## TASK PROMPT:
Each line with the string "Management" is to be copied from the records below.

## GIVEN DATA:
▼
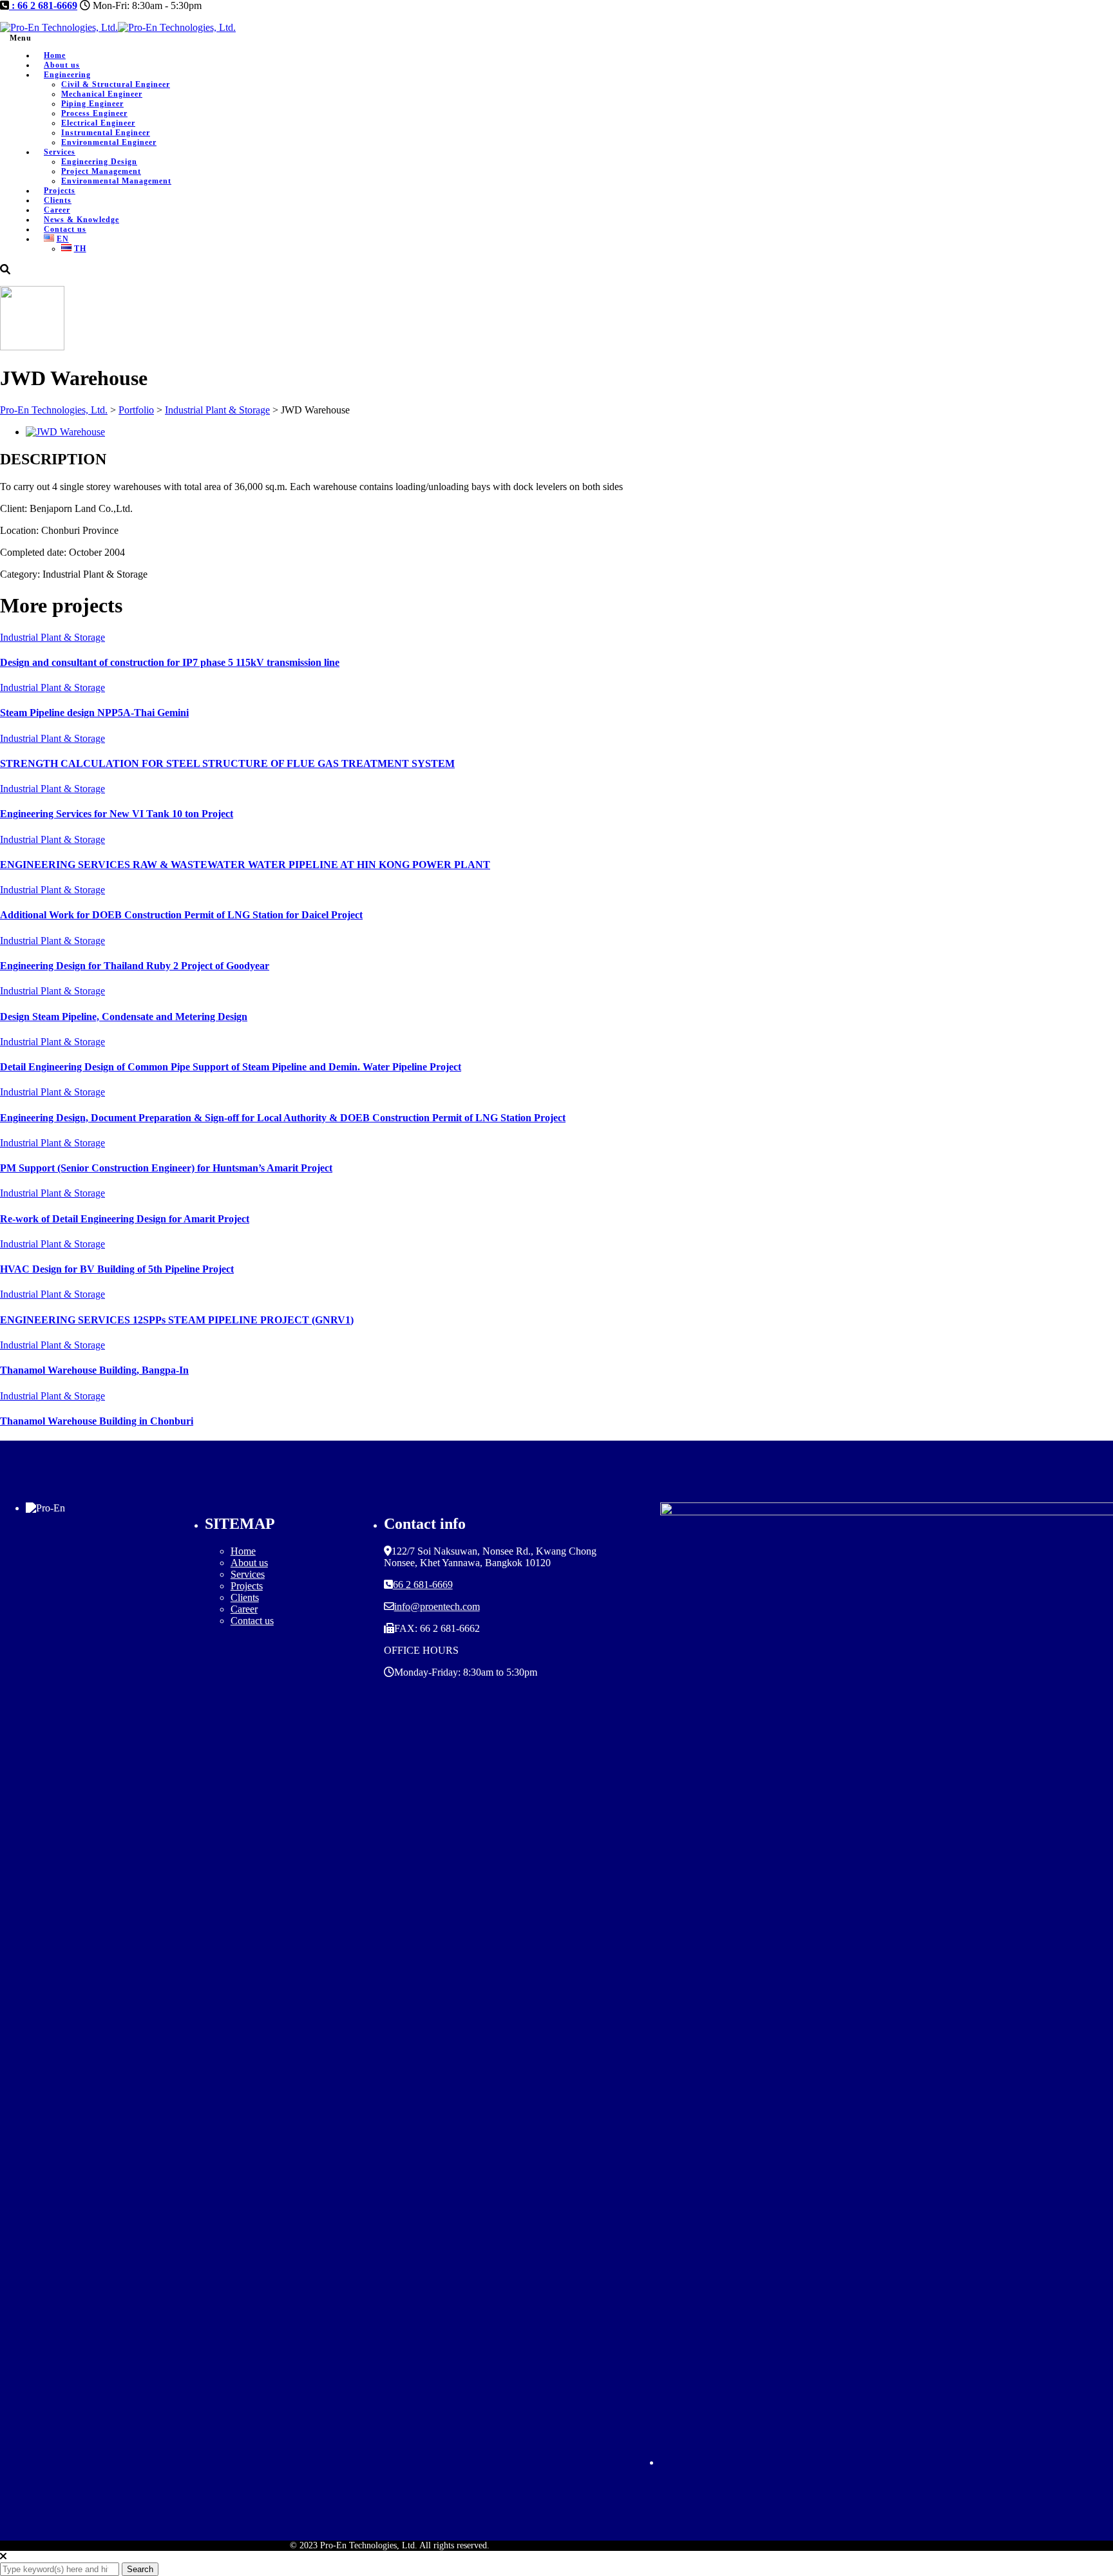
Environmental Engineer (109, 142)
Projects (247, 1585)
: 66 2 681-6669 (43, 5)
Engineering (67, 74)
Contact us (252, 1620)
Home (243, 1551)
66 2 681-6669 (423, 1584)
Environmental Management (116, 180)
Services (59, 151)
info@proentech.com (437, 1606)
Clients (245, 1597)
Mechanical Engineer (101, 94)
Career (244, 1609)
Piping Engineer (92, 103)
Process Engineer (94, 113)
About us (249, 1562)
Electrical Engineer (98, 123)
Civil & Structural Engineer (115, 84)
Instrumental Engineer (105, 132)
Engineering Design (99, 161)
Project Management (101, 171)
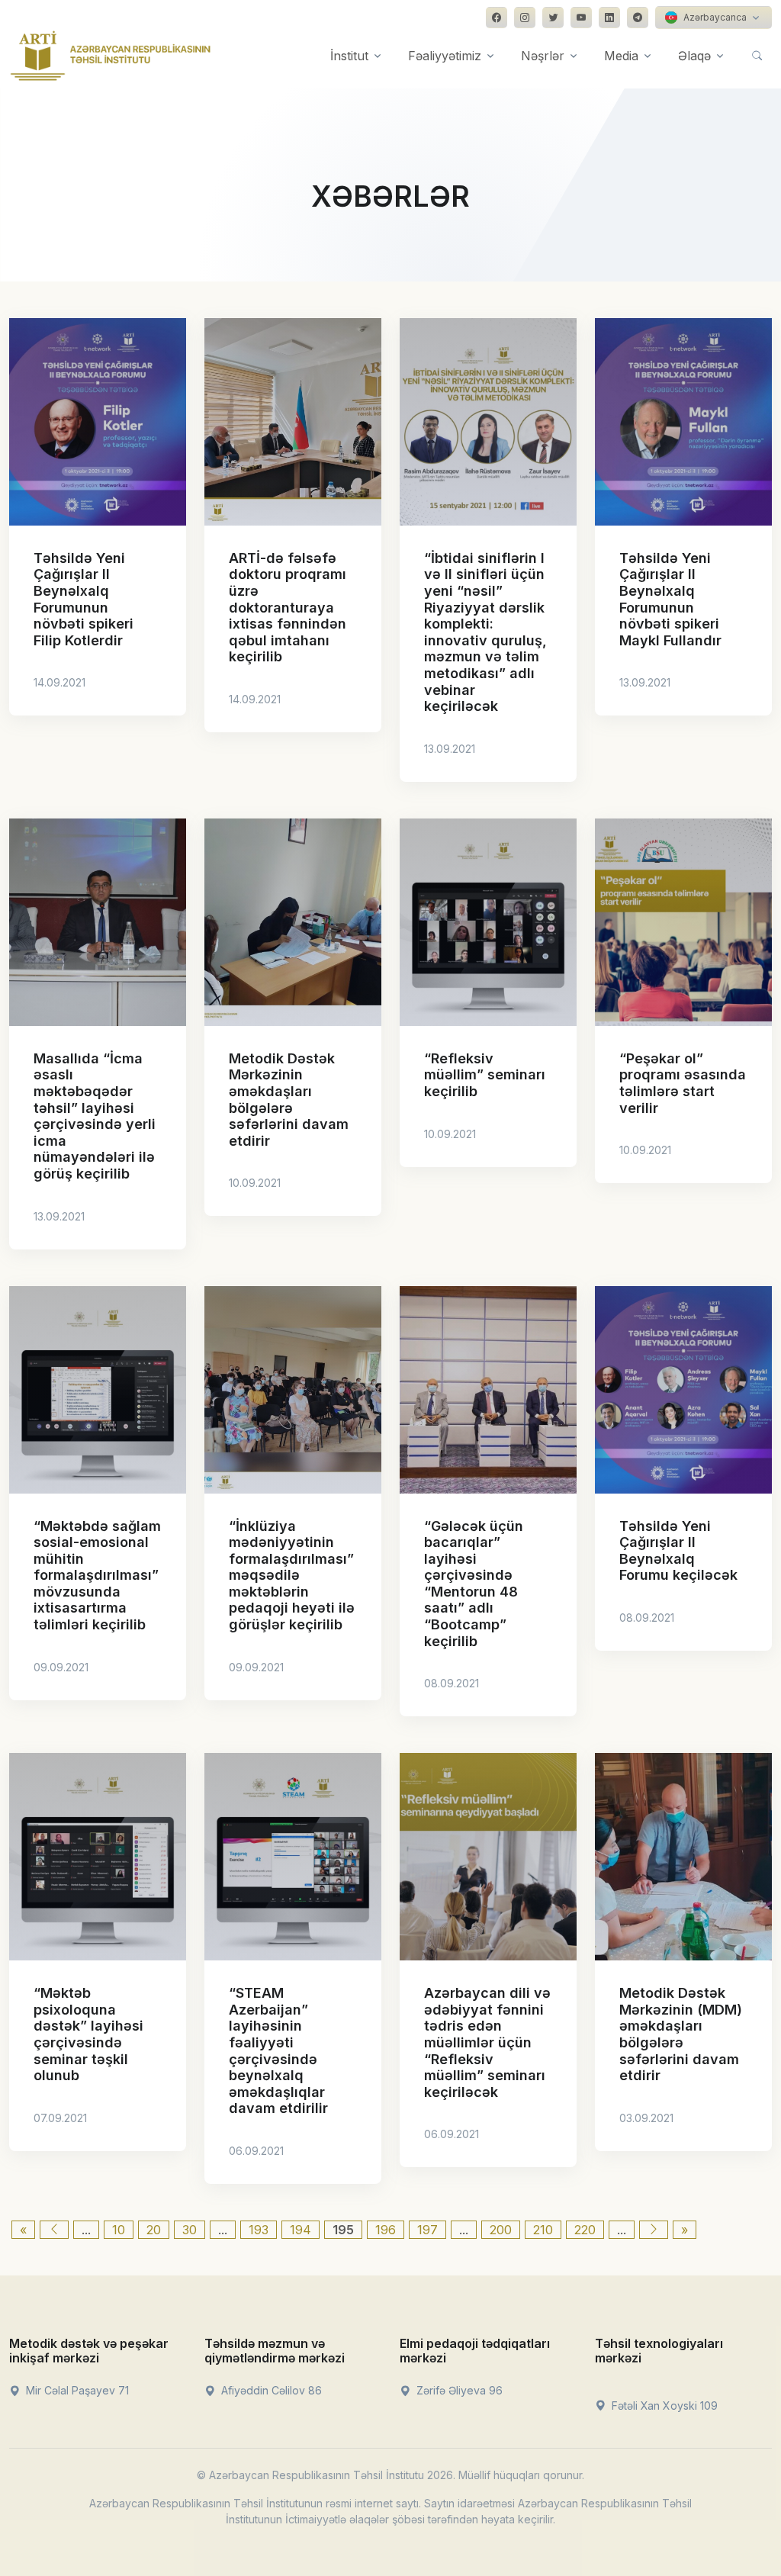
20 (153, 2229)
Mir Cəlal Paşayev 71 (76, 2390)
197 (427, 2229)
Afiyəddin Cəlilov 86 (270, 2390)
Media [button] (621, 55)
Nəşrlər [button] (542, 55)
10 (118, 2229)
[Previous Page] (54, 2230)
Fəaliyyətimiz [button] (444, 55)
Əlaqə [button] (694, 55)
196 (385, 2229)
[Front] (110, 55)
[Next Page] (653, 2230)
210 (543, 2229)
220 (585, 2229)
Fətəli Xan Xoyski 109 (663, 2405)
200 (501, 2229)
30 (189, 2229)
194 (300, 2229)
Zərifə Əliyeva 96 (458, 2390)
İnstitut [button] (349, 55)
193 (258, 2229)
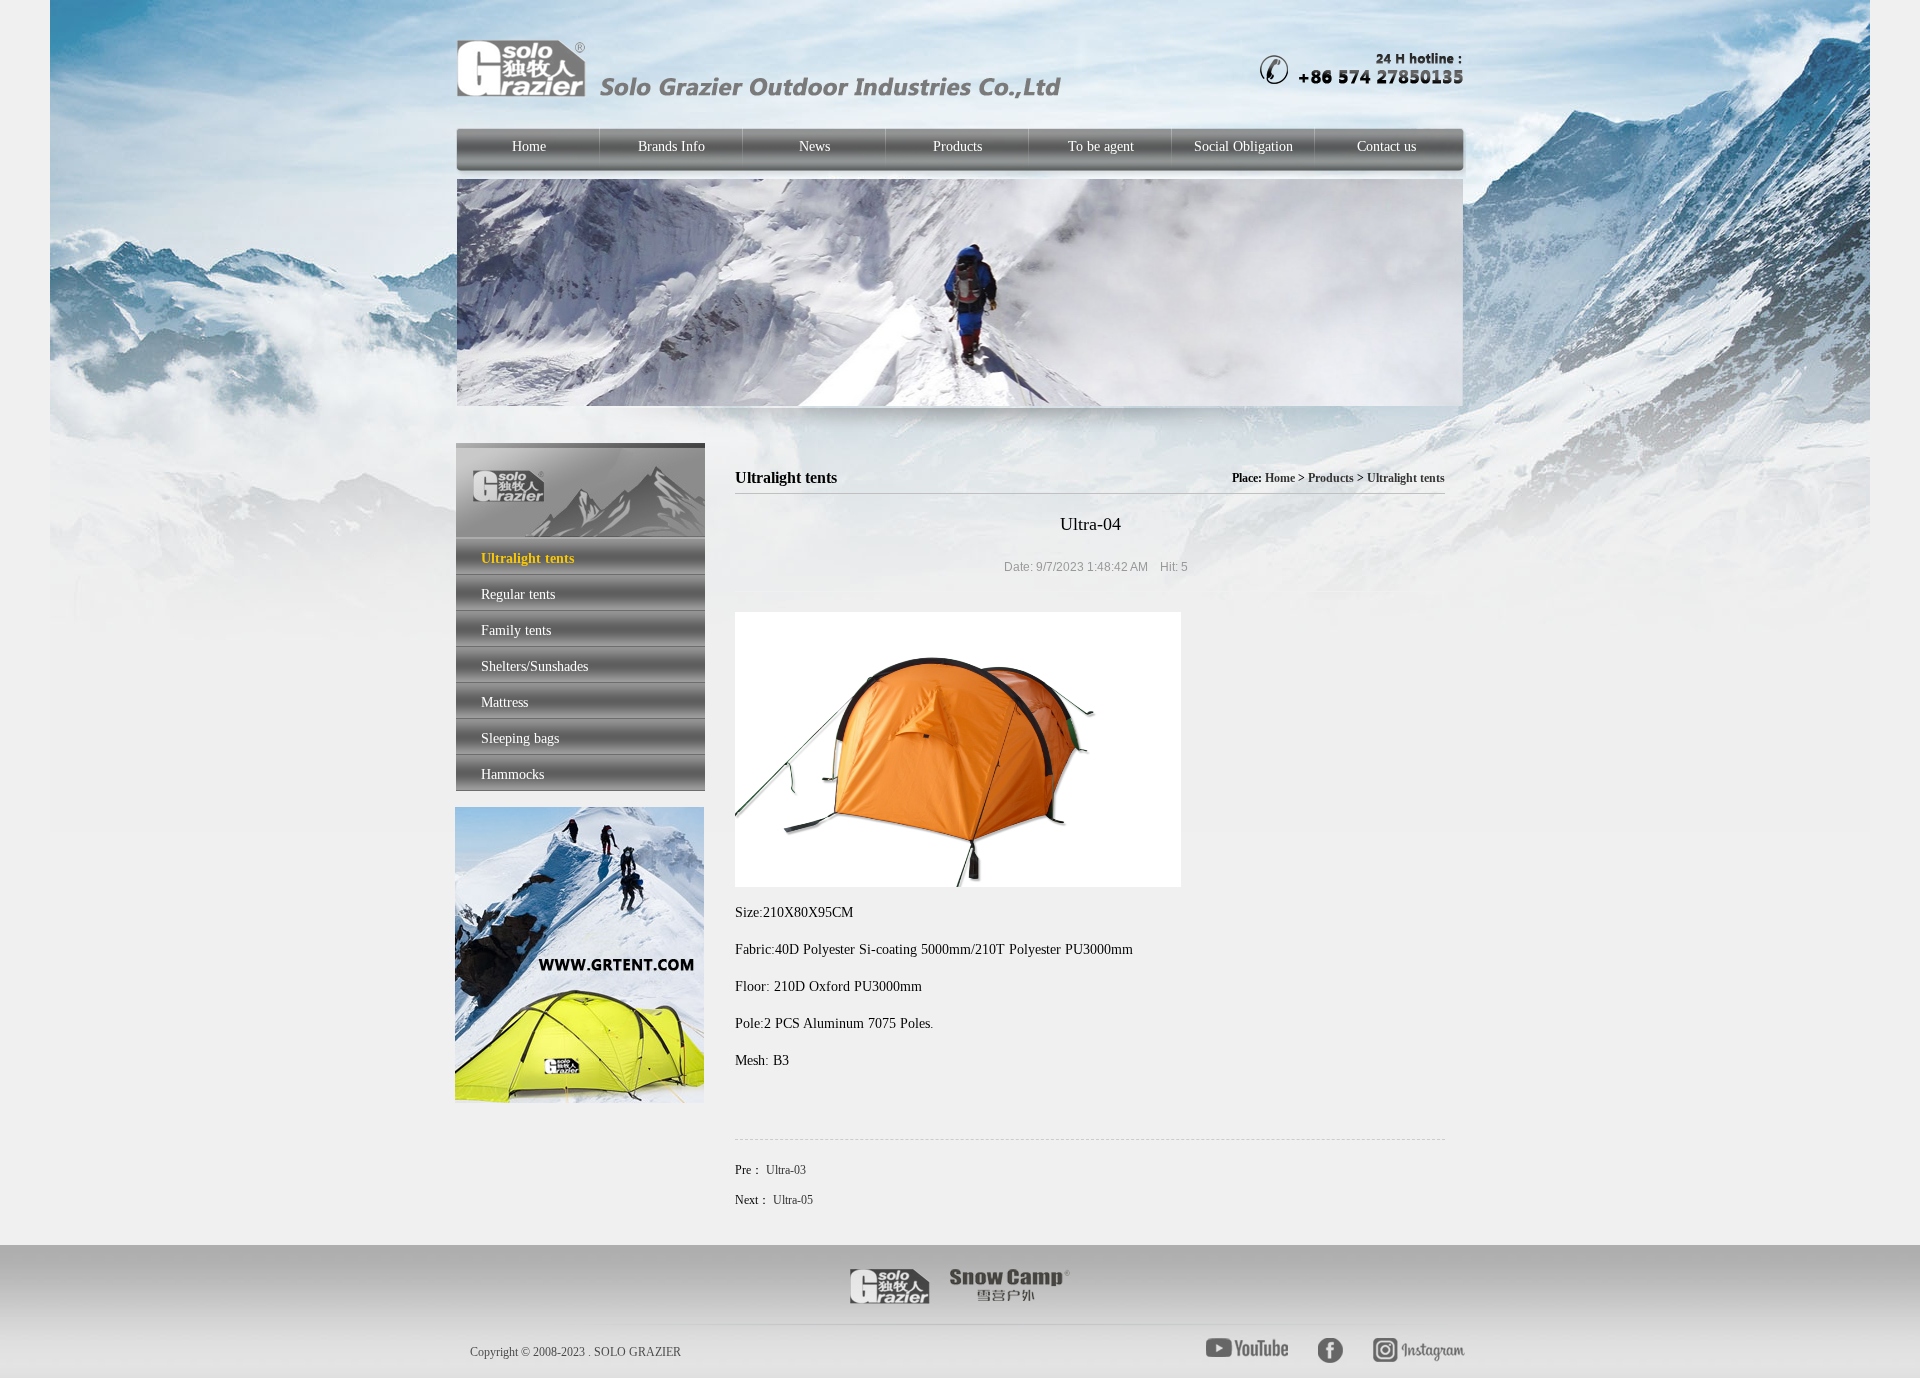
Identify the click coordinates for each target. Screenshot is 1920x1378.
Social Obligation (1243, 146)
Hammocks (512, 774)
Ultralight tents (527, 558)
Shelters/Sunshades (534, 666)
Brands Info (671, 146)
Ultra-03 (786, 1170)
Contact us (1386, 146)
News (814, 146)
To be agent (1101, 146)
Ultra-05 (793, 1200)
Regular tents (518, 594)
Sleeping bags (520, 738)
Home (529, 146)
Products (957, 146)
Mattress (504, 702)
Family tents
▲
## ANSWER FOR THE TASK:
Environmental Management (116, 180)
Project Management (101, 171)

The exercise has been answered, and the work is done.